- Task goal
Render the stretch from the line containing "Where should I click to: Open Data" through the end of the entries as a Markdown table with the columns Number and Line, skipping blank lines and leaving the pictures out.

--

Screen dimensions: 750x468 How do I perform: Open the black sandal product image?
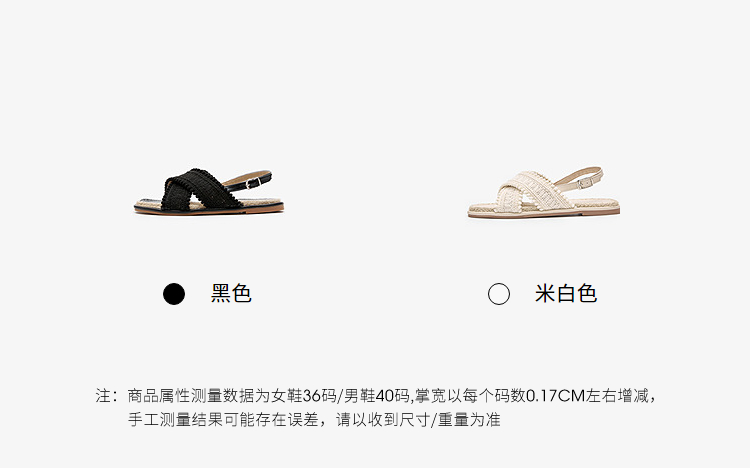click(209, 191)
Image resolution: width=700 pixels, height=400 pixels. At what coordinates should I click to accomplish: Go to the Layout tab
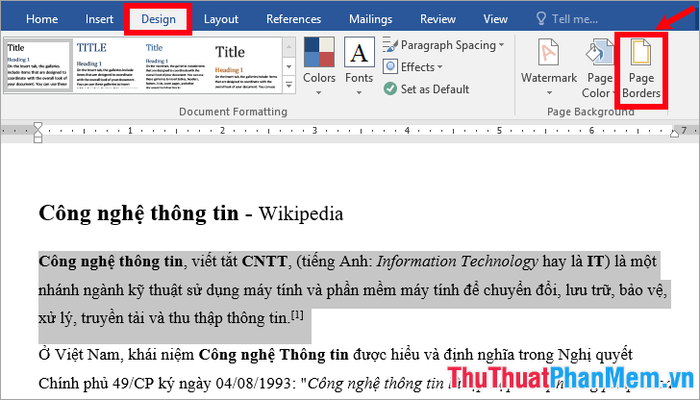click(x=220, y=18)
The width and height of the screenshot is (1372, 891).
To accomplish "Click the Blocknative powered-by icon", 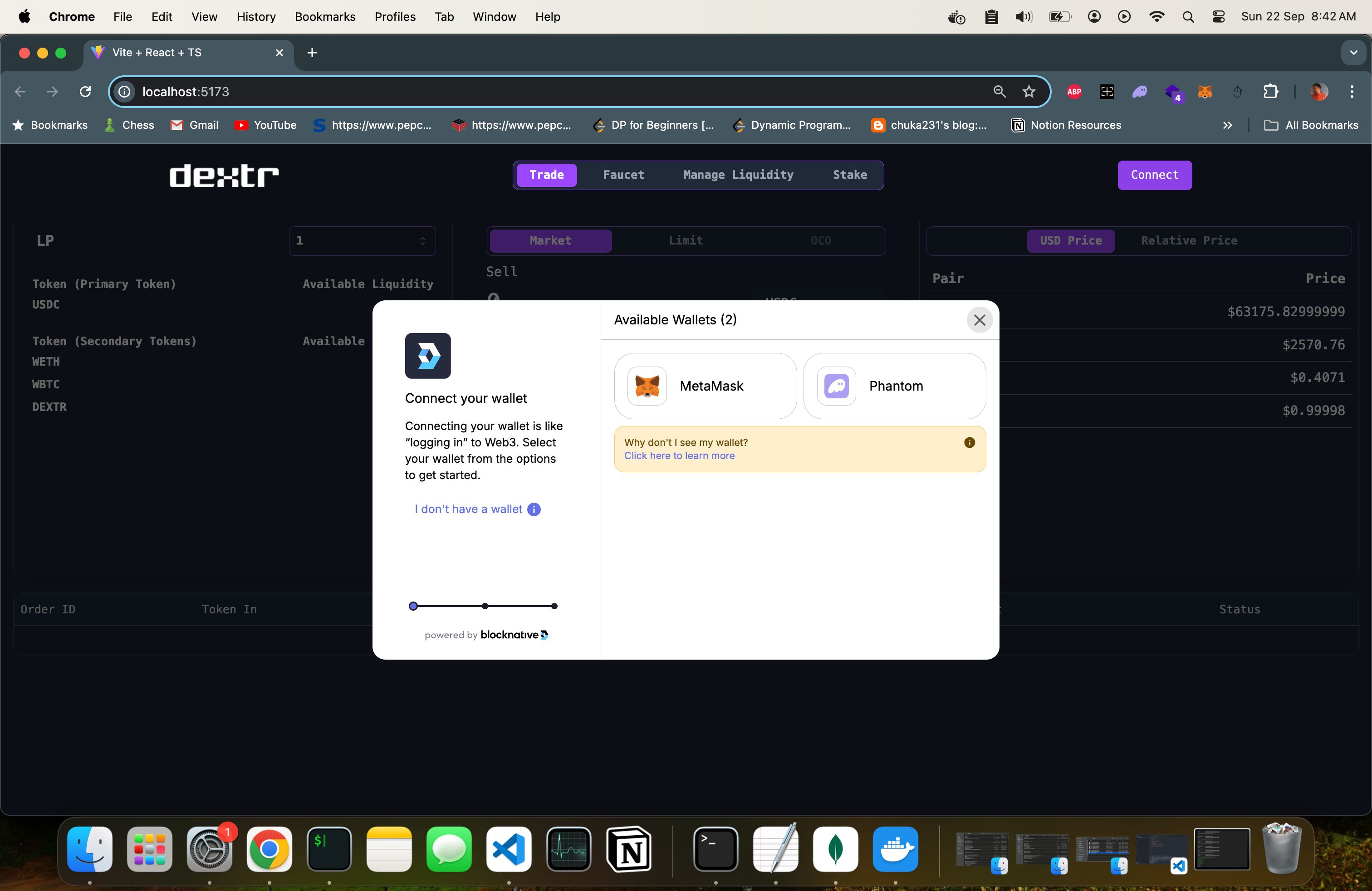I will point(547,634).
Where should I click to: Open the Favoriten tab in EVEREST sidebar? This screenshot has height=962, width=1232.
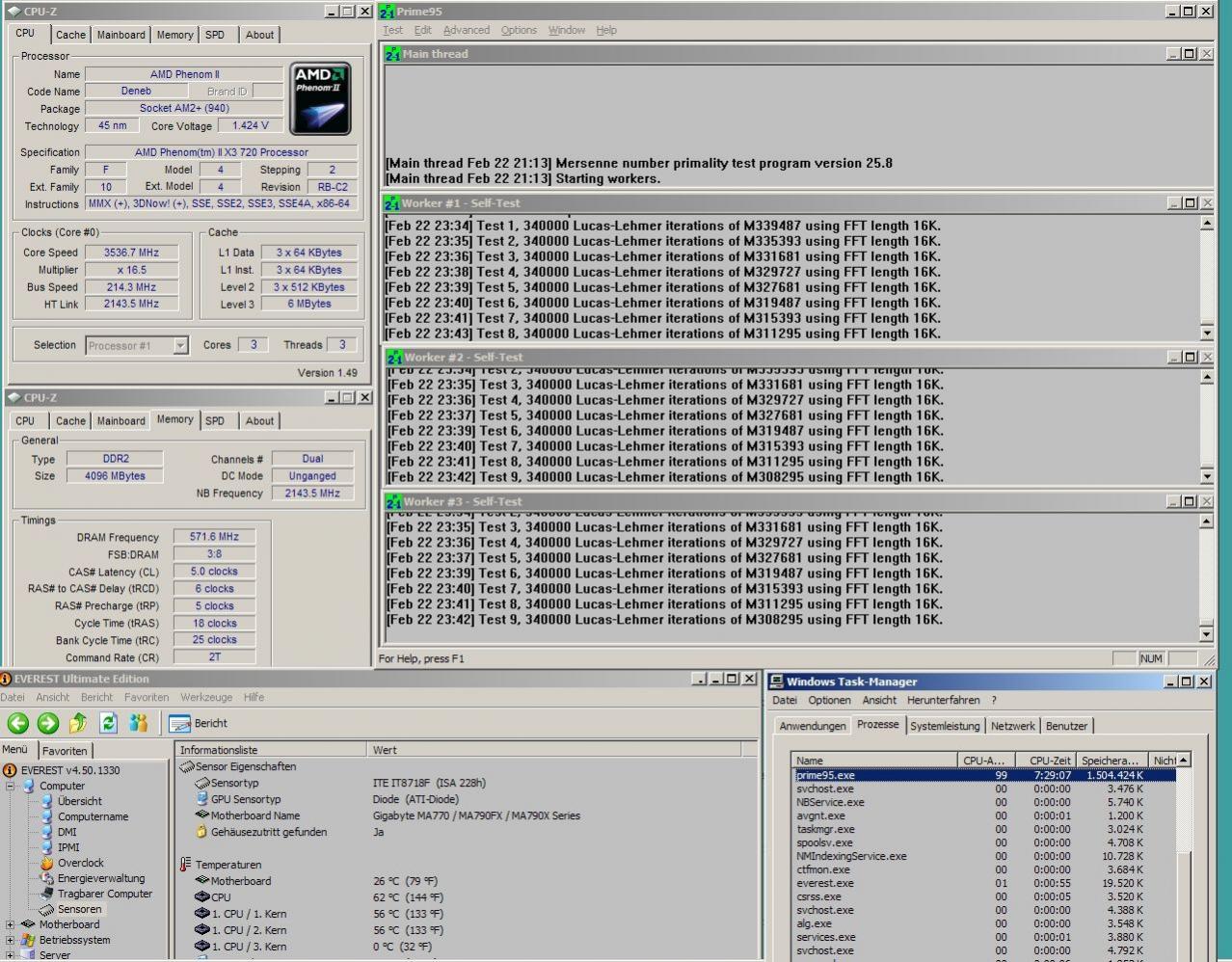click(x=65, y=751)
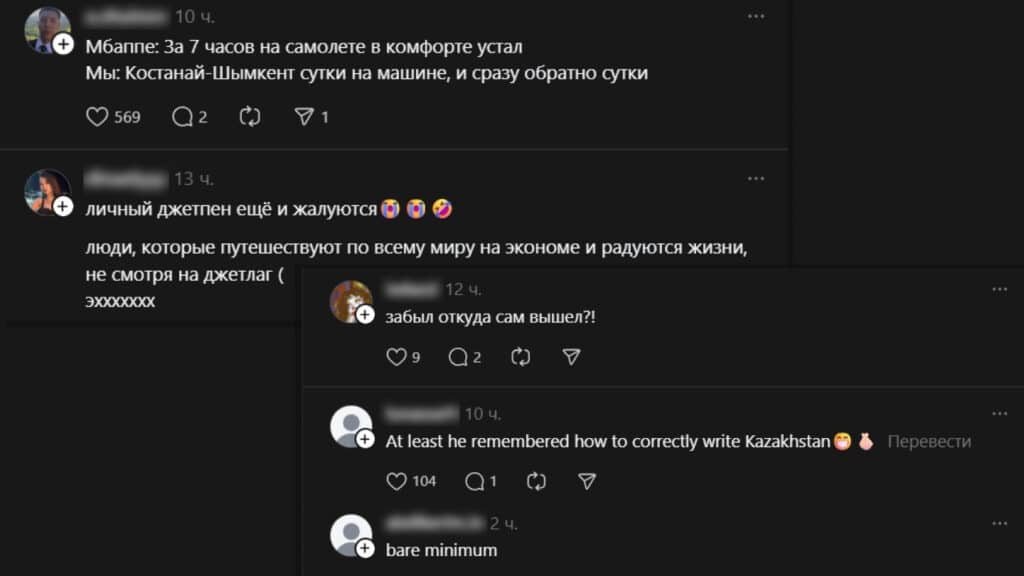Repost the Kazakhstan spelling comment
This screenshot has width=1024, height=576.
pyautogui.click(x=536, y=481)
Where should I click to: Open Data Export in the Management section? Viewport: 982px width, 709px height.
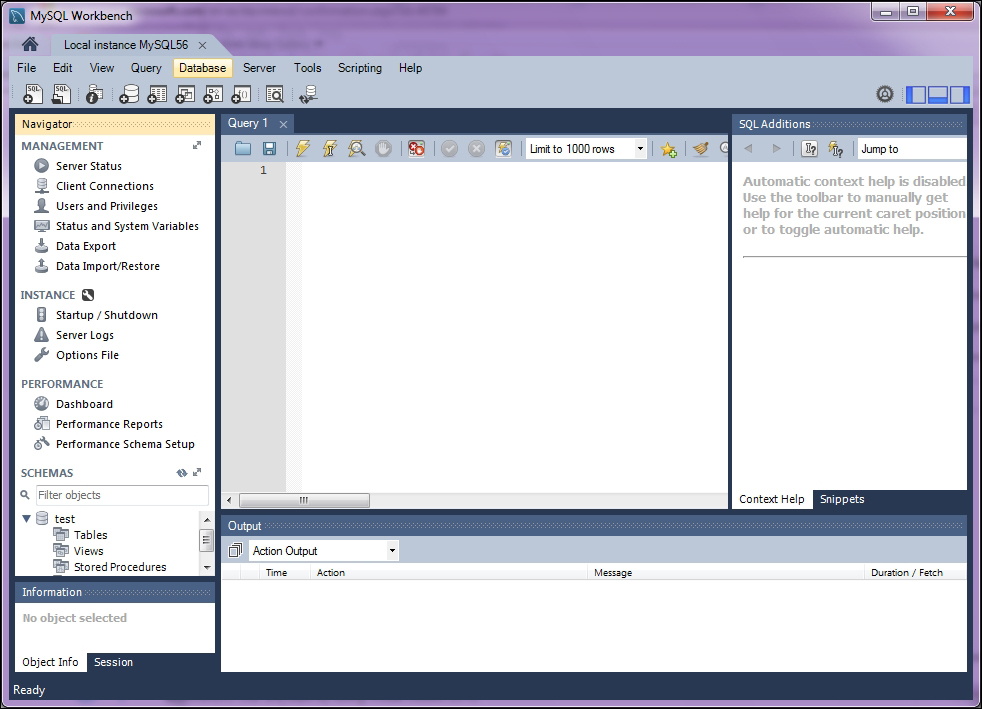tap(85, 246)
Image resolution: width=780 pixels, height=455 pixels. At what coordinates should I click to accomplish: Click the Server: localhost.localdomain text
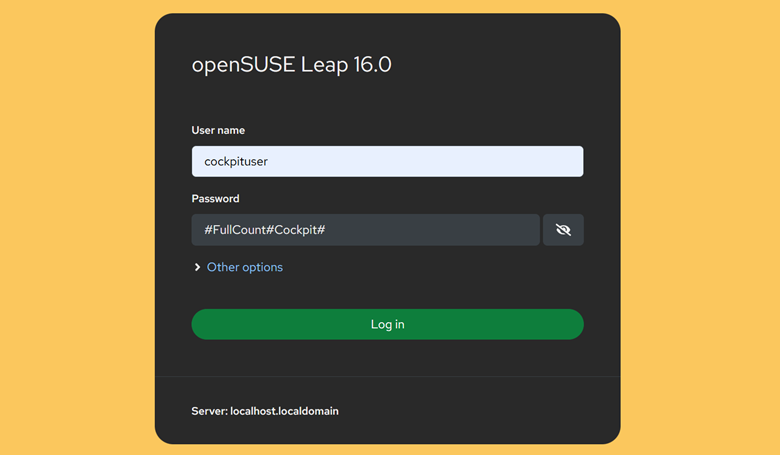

--

- Exercise answer
| Number | Line |
|---|---|
| 1 | Where should I click to: Open Data Export in the Management section? Viewport: 982px width, 709px height. |
| 2 | tap(85, 246) |
| 3 | Image resolution: width=780 pixels, height=455 pixels. At what coordinates should I click to accomplish: Click the Server: localhost.localdomain text |